Phosphaturic Mesenchymal Tumor

Not clinically relevant

Nearly half of all PMTs contain either FN1-FGFR1 or, rarely, FN1-FGF1 fusion. FGFR1 expression is common in PMTs regardless of the fusion status. These findings suggest that activated receptor tyrosine kinase FGFR1 signaling pathways could drive PMT tumorigenesis and upregulation of FGF23. Excess production of FGF23, a phosphaturic hormone that acts to inhibit renal proximal tubule phosphate reuptake, is responsible for TIO in most instances. However, low-level expression of FGF23 can also occasionally be identified in non-PMT tumors, including occasional cases of fibrous dysplasia, aneurysmal bone cyst, and chondromyxoid fibroma of bone. Rare cases of PMT with known TIO are FGF23-negative, presumably reflecting production of other phosphaturic hormones.

Most PMTs present as nonspecific soft tissue or bone masses, often with a component of fat. Some may be highly calcified.

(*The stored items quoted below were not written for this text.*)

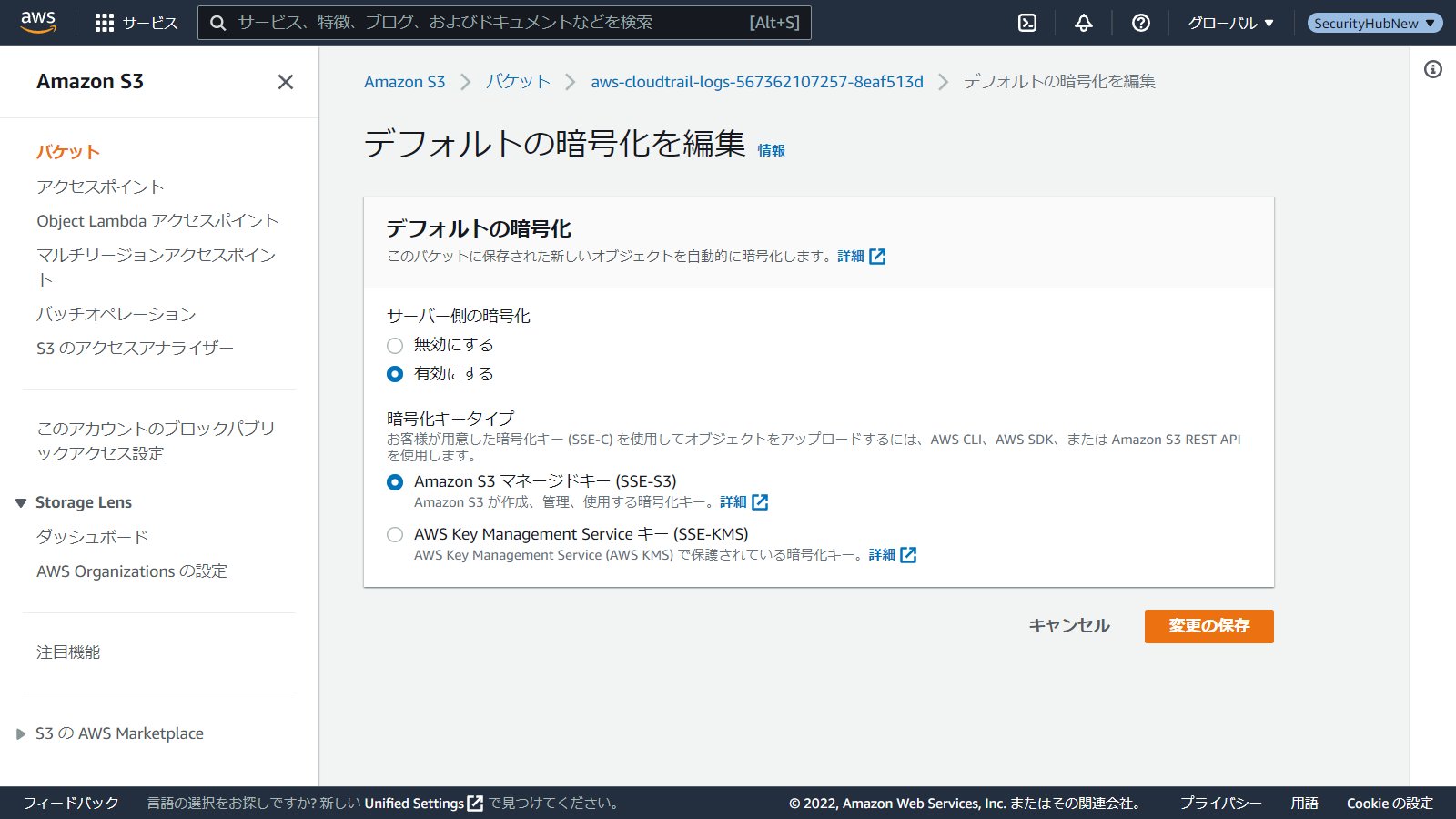Select 無効にする for server-side encryption

[395, 346]
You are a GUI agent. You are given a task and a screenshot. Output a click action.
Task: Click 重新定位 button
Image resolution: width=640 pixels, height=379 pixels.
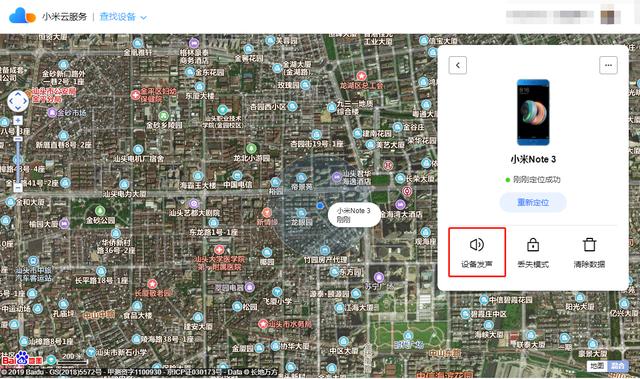pos(533,202)
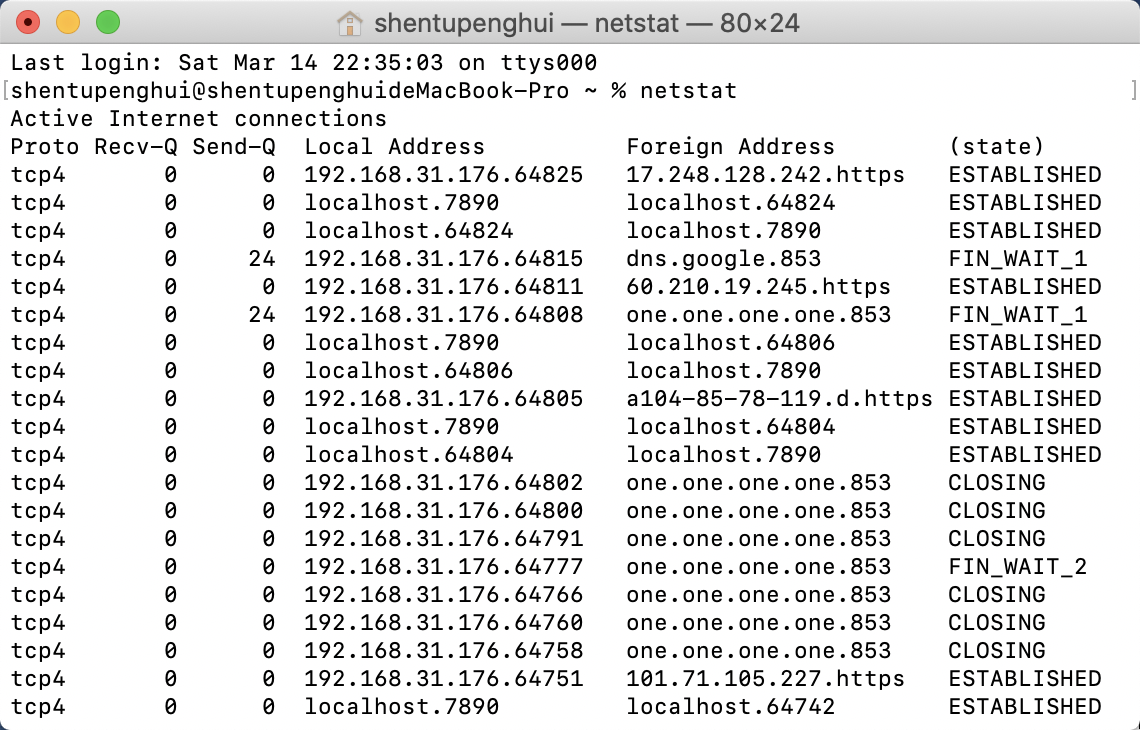Image resolution: width=1140 pixels, height=730 pixels.
Task: Click the (state) column header
Action: (x=996, y=147)
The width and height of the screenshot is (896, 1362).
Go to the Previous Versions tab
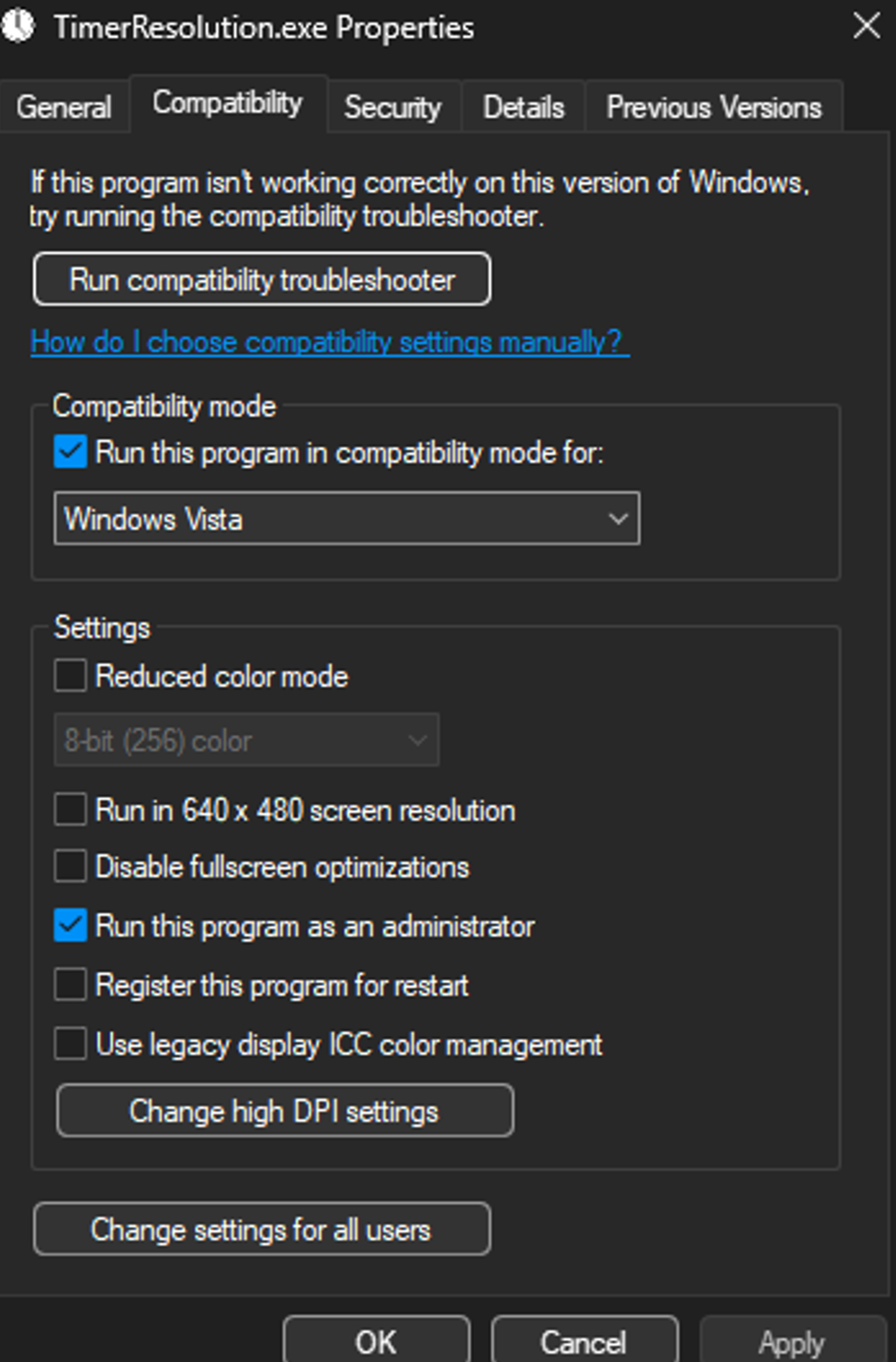click(714, 108)
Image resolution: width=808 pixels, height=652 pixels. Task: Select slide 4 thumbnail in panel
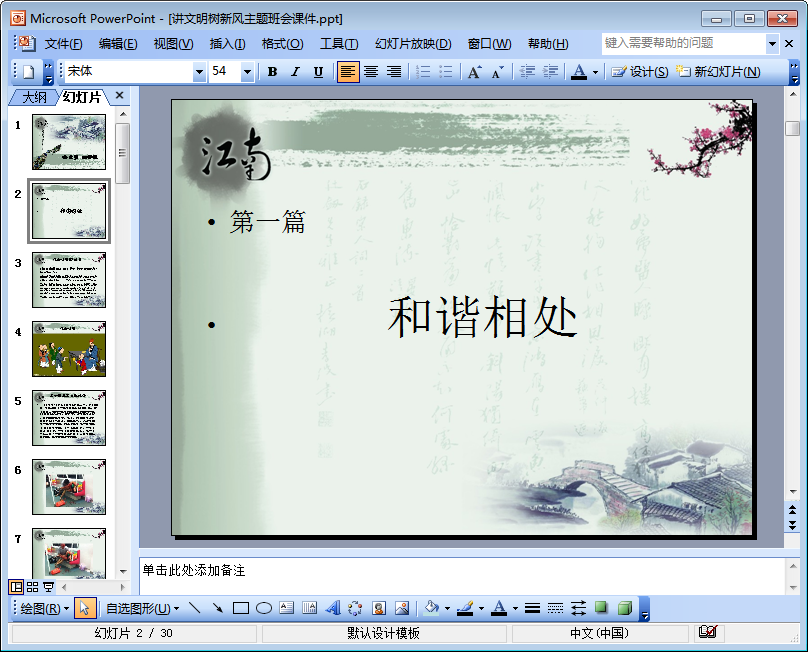68,348
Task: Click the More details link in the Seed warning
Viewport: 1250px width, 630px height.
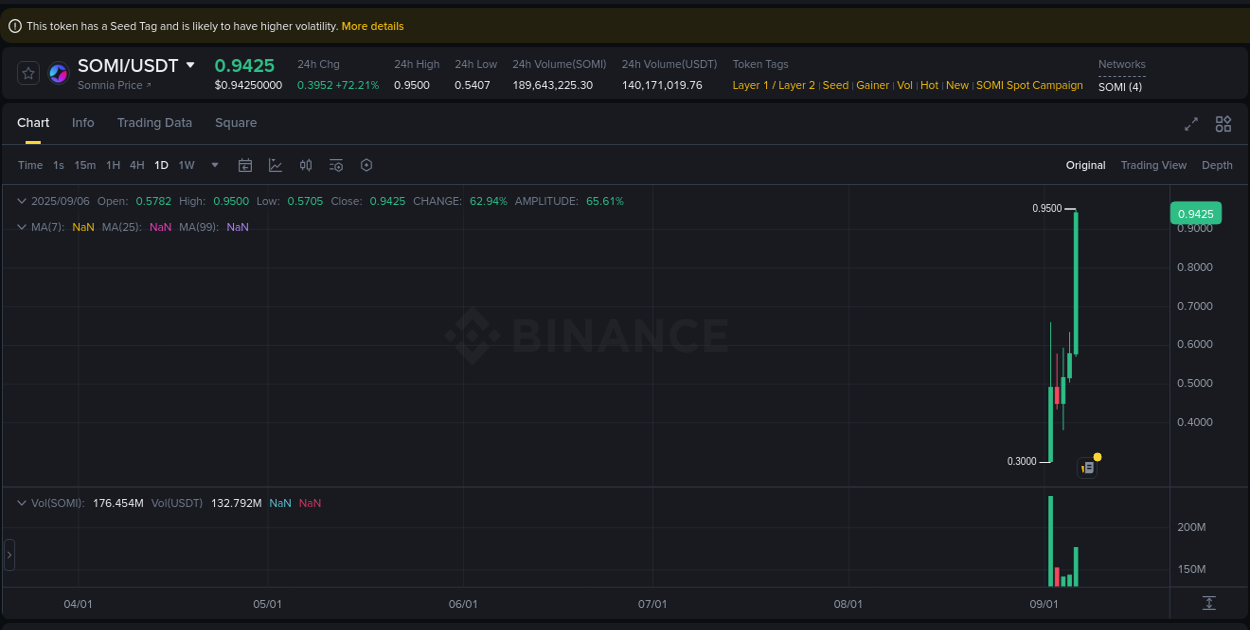Action: pyautogui.click(x=372, y=26)
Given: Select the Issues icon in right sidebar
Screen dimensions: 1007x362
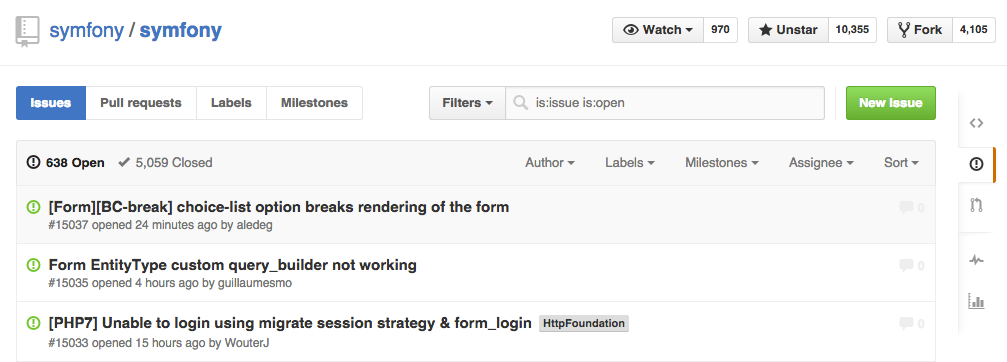Looking at the screenshot, I should [976, 164].
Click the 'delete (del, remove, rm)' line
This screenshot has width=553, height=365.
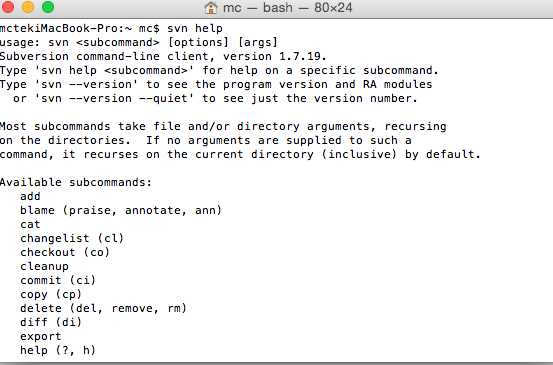coord(103,309)
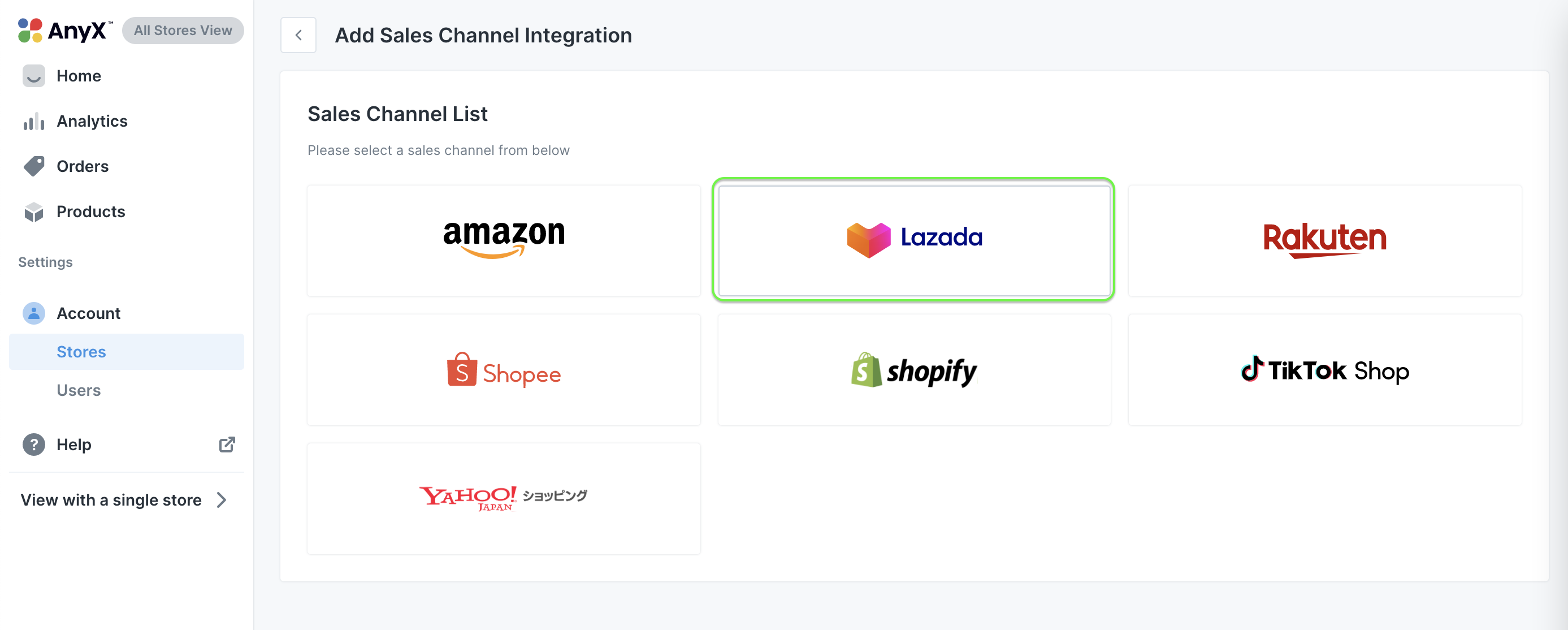Pick the TikTok Shop channel card
Image resolution: width=1568 pixels, height=630 pixels.
point(1324,370)
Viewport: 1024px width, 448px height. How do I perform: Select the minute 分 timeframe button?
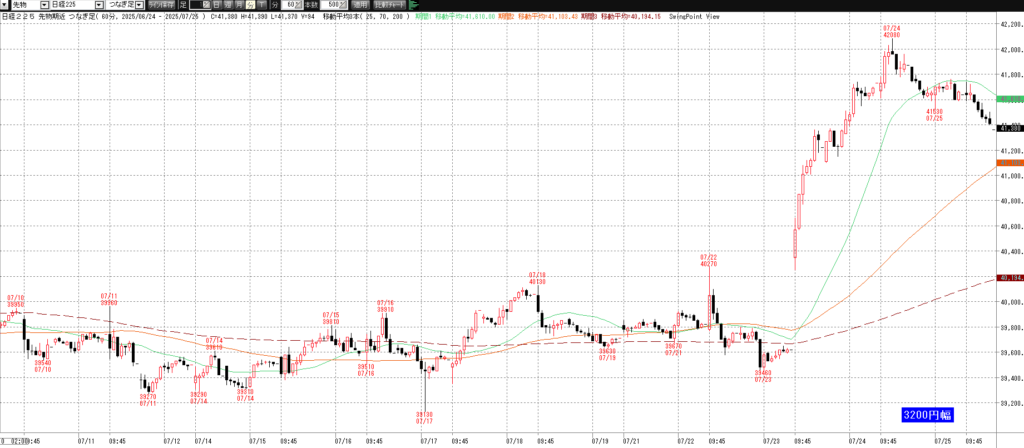pyautogui.click(x=251, y=5)
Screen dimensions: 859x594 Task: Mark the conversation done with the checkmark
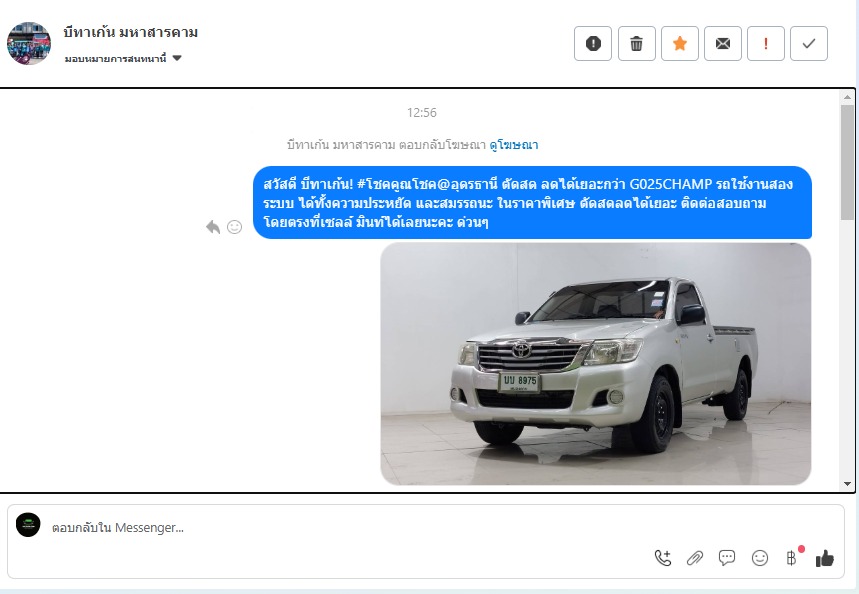pyautogui.click(x=809, y=44)
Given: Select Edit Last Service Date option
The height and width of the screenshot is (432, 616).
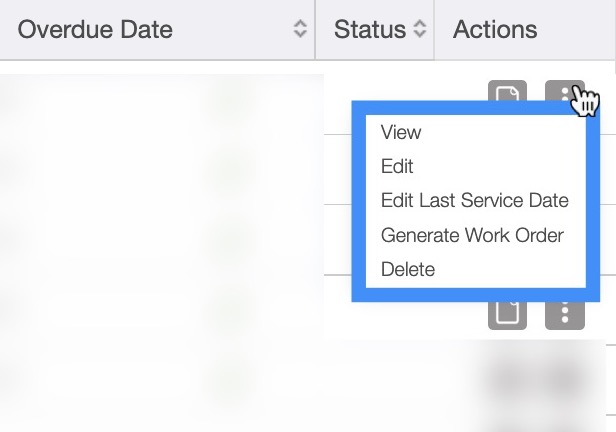Looking at the screenshot, I should click(474, 201).
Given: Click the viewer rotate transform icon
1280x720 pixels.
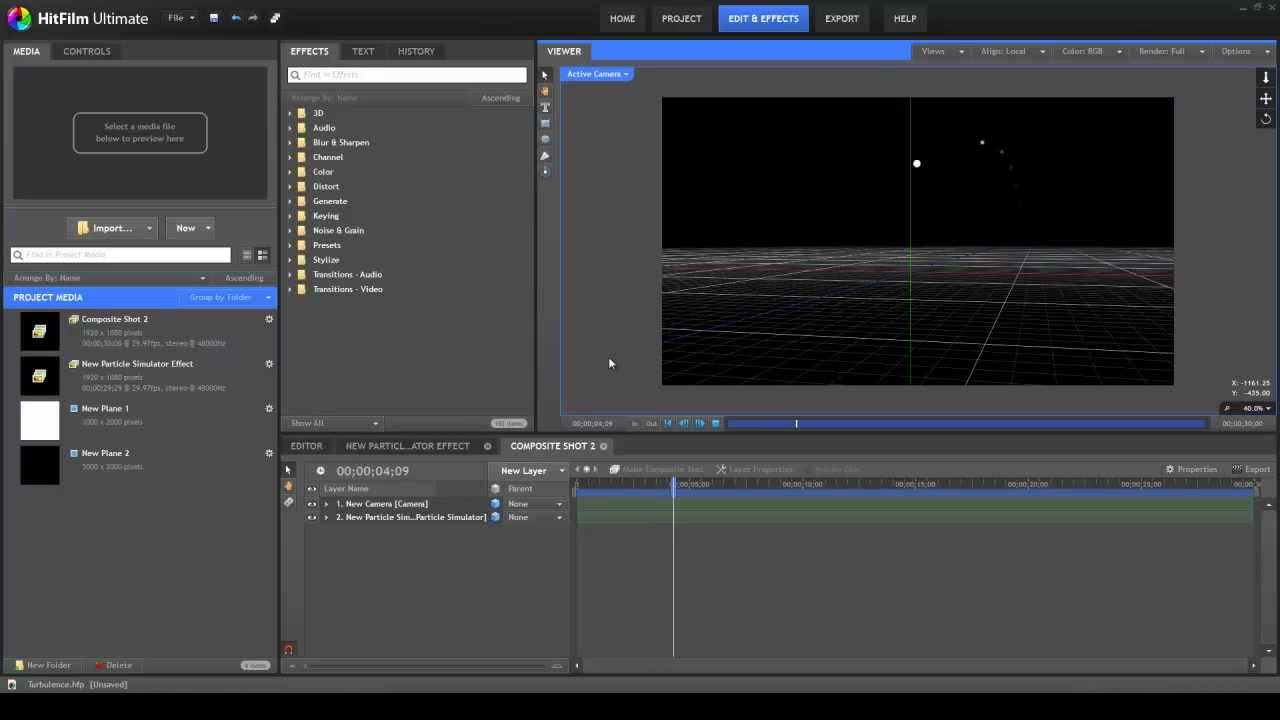Looking at the screenshot, I should click(x=1265, y=118).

PMTs are usually composed of bland, spindle to stellate cells, which produce an unusual hyalinized to smudgy-appearing matrix. A very well-developed capillary network is typically present, with some cases also showing larger vessels arranged in a staghorn pericytoma-like pattern, or in a pattern resembling cavernous hemangioma. The matrix of PMT typically calcifies in an unusual grungy or flocculent fashion, sometimes forming flower-like slate-grey crystals, and in some instances, it may contain foci closely resembling primitive cartilage or osteoid. Osteoclasts, fibrohistiocytic spindled cells, mature adipose tissue, microcystic change, and a peripheral shell of woven bone may be present. Mitotic activity and necrosis are usually absent. In the jaws, PMTs with admixed epithelial (odontogenic) elements have been described. It is unclear whether these epithelial elements are neoplastic or entrapped/induced by the adjacent PMT.

Malignant PMT most often develops in lesions that have recurred locally, often more than once, and then show obvious features of malignancy including high nuclear grade, marked pleomorphism, high cellularity, necrosis, and elevated mitotic activity, resembling undifferentiated pleomorphic sarcoma or fibrosarcoma.
By immunohistochemistry, most PMTs express CD56, ERG, FGFR1, SATB2, and/or SSTR2A. Expression of FGF23 protein has been documented in some cases of PMT, although commercially available antibodies to FGF23 have questionable specificity and are not widely available.

Isolated case reports have noted bland spindle cells with finely granular chromatin, indistinct nucleoli, and scant delicate cytoplasm; scattered osteoclasts associated with stromal matrix can also be found.

The overwhelming majority of PMTs are histologically and clinically benign, with complete excision resulting in dramatic improvement of phosphate wasting and osteomalacia. Malignant tumors may metastasize and cause death.

Detection of FN1-FGFR1 or FN1-FGF1 fusion is confirmatory but not required for routine diagnosis of PMT.

Essential: a usually bland spindle cell tumor with matrix deposition, grungy calcification, and/or a rich vascular network; clinical evidence of hypophosphatemia and/or osteomalacia, corrected by complete tumor excision.

Desirable: FGF23 overproduction in the serum or in the neoplastic tissue (in selected cases).